Were the Jehovah’s Witnesses right? Among their central boasts is that they have revived the covenantal name of God, the Hebrew YHWH, sometimes pronounced Yahweh and sometimes Jehovah, that Jesus came to restore. Ancient Hebrew has no vowels so the precise pronunciation may never be known. Given the growing practice among Evangelicals of referring in sermons and lectures to Yahweh, one would think that the Jehovah’s Witnesses were right. What they have advocated since the 1870’s has finally caught on, though with the former rather than the latter pronunciation. I would like to raise some doubts, or at least questions, about the now commonplace practice of invoking the tetragrammaton in popular, that is, non-academic settings.

Jesus’ Own Practice
First, if Jesus intended to revive the common use of YHWH, where is the evidence? The logic of revived use seems to be based on the strength of the revelation of the divine name to Moses in Exodus 3:14. Yet nowhere in the biblical record does Jesus challenge the then accepted practice (utilized throughout the Septuagint) of substituting Lord (Kurios) for YHWH (eg. Mt 4:10; 22:36-27, 43-45). There was much about first-century Judaism that Jesus did challenge (eg. Mt 15:1-20; 23:1-36). He was not above slaying sacred cows. Is it not significant that he left this one untouched?
Rather, Jesus taught us to call upon God by a new name, that of Father. “Our Father,” He taught us to pray (Mt 6:8-13; 7:7-11). Or more precisely, He taught that the name of God is of Father, Son, and Holy Spirit (Mt 28:19). The one “name” (singular) by which the one God is to be known is the three-fold name by which the three persons of the Godhead are to be known, that of Father, Son, and Holy Spirit. The name for the disciples of Christ is the three-fold name. Not only did Jesus not revive the use of YHWH but He instructed us to think about God and express our thoughts about God in terms of Father, Son, and Holy Spirit.
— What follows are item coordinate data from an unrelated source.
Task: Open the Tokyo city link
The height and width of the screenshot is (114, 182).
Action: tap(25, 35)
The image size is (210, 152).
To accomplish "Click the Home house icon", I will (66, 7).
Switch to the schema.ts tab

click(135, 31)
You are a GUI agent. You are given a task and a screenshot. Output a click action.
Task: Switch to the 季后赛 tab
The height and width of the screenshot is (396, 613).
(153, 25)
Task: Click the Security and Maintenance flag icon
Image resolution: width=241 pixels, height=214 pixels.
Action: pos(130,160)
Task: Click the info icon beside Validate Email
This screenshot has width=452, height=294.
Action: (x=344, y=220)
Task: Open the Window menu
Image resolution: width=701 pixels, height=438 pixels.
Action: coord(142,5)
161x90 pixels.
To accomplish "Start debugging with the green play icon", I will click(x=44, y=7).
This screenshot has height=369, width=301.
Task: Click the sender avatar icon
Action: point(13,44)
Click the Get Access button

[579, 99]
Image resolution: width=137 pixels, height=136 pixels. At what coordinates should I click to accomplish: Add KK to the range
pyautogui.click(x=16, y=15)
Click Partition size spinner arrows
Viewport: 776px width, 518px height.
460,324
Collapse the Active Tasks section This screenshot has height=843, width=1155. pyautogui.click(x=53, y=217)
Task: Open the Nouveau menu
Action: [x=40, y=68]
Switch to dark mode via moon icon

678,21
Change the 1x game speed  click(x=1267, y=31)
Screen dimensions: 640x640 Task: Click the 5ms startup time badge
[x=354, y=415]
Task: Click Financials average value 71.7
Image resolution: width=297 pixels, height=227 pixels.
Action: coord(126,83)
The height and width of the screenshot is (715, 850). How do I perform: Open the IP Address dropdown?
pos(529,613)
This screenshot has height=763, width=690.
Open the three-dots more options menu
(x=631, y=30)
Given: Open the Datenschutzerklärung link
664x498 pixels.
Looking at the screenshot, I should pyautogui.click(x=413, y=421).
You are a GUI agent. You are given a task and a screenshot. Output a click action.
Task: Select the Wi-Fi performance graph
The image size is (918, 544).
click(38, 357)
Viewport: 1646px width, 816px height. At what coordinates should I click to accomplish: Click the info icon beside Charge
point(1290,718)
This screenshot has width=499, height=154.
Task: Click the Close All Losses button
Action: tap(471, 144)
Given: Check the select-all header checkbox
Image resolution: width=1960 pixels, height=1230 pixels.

Should we not consider this the normative usage of the divine name in the Christian church?

Consistency
Second, there is the matter of practical consistence. Ordinarily, we don’t use God’s other Old Testament names. We don’t refer to Him as adonai (Lord). We don’t pray, “O Elohim…” (God). Amy Grant attempted to make the former of these (plus El-Elyon) and especially El Shaddai familiar with a poorly suited 1980’s tune but failed (see Trinity Hymnal’s inexplicable inclusion of hymn #42). In addition, we instinctively anglicize the names of Christ in the New Testament so that they don’t sound foreign and remote to us. We refer to Jesus not Iēsous and to Christ not Christos. He is Lord not kurios. We not only feel no obligation to pronounce the names of Christ as they are found in the New Testament, but we also don’t attempt to retrieve their Aramaic originals. The same is true of the names of the Holy Spirit (hagios pneuma), the Comforter (paraklētos) or of the Father (patēr), or God (theos). If we find it necessary to revive the Hebrew YHWH with the correct Hebrew pronunciation, would not consistency require that we utilize the other original divine names, and express them according to their original Hebrew and Greek pronunciation?